# About this exercise:
Work through the material beneath and count the lines that include "Task"; the answer is that number alone.

# Data to examine:
⁂

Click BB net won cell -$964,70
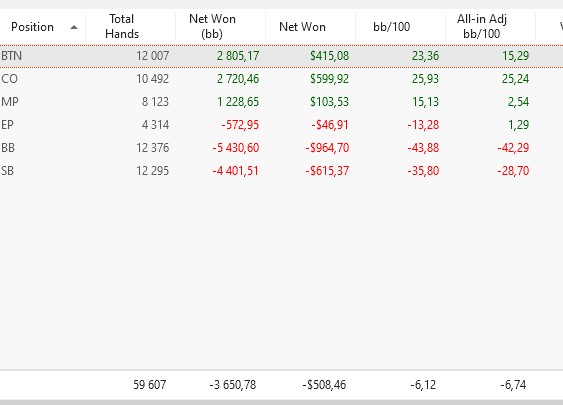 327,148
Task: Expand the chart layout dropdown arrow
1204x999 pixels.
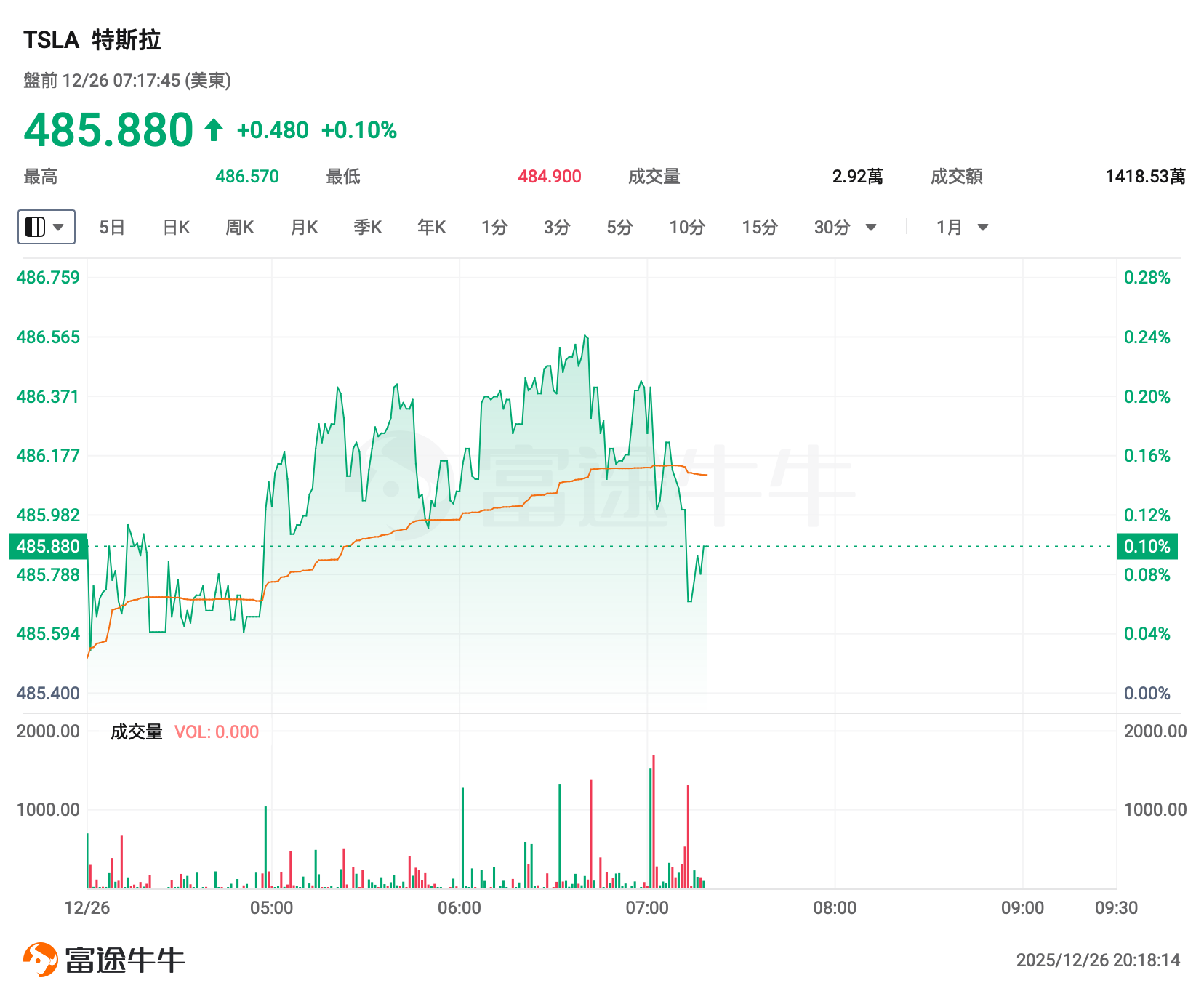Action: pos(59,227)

⁂

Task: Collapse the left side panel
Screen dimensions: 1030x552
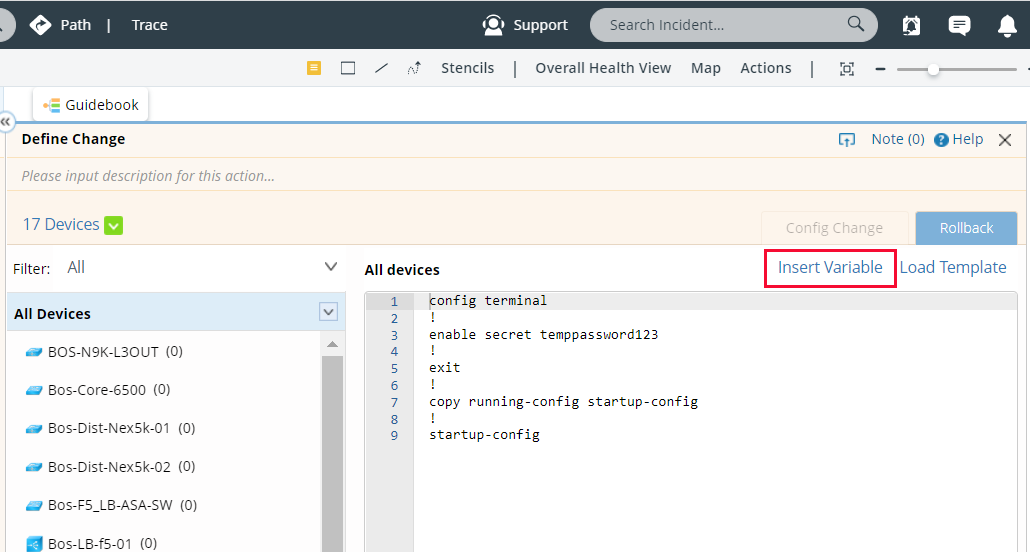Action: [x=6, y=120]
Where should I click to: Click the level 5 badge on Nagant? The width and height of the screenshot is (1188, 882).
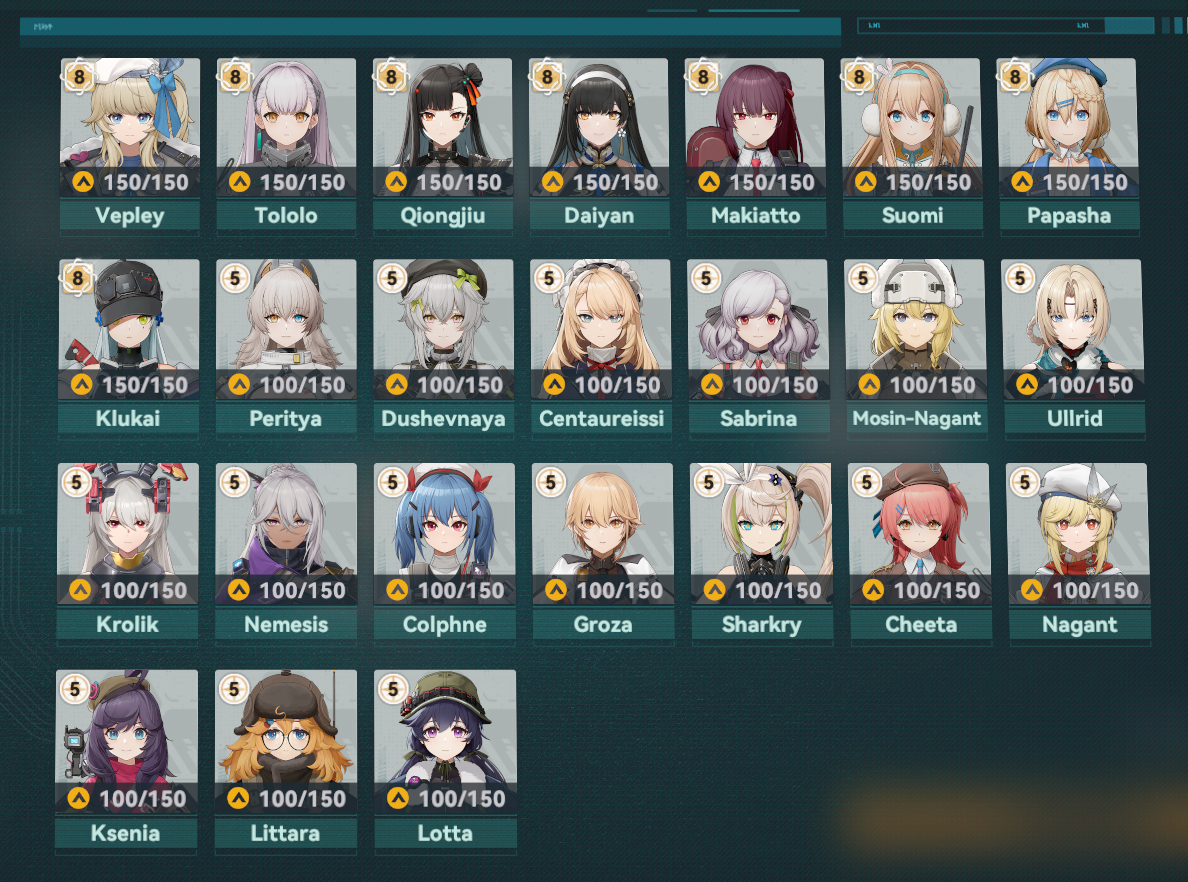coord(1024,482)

⁂

# Your response:
2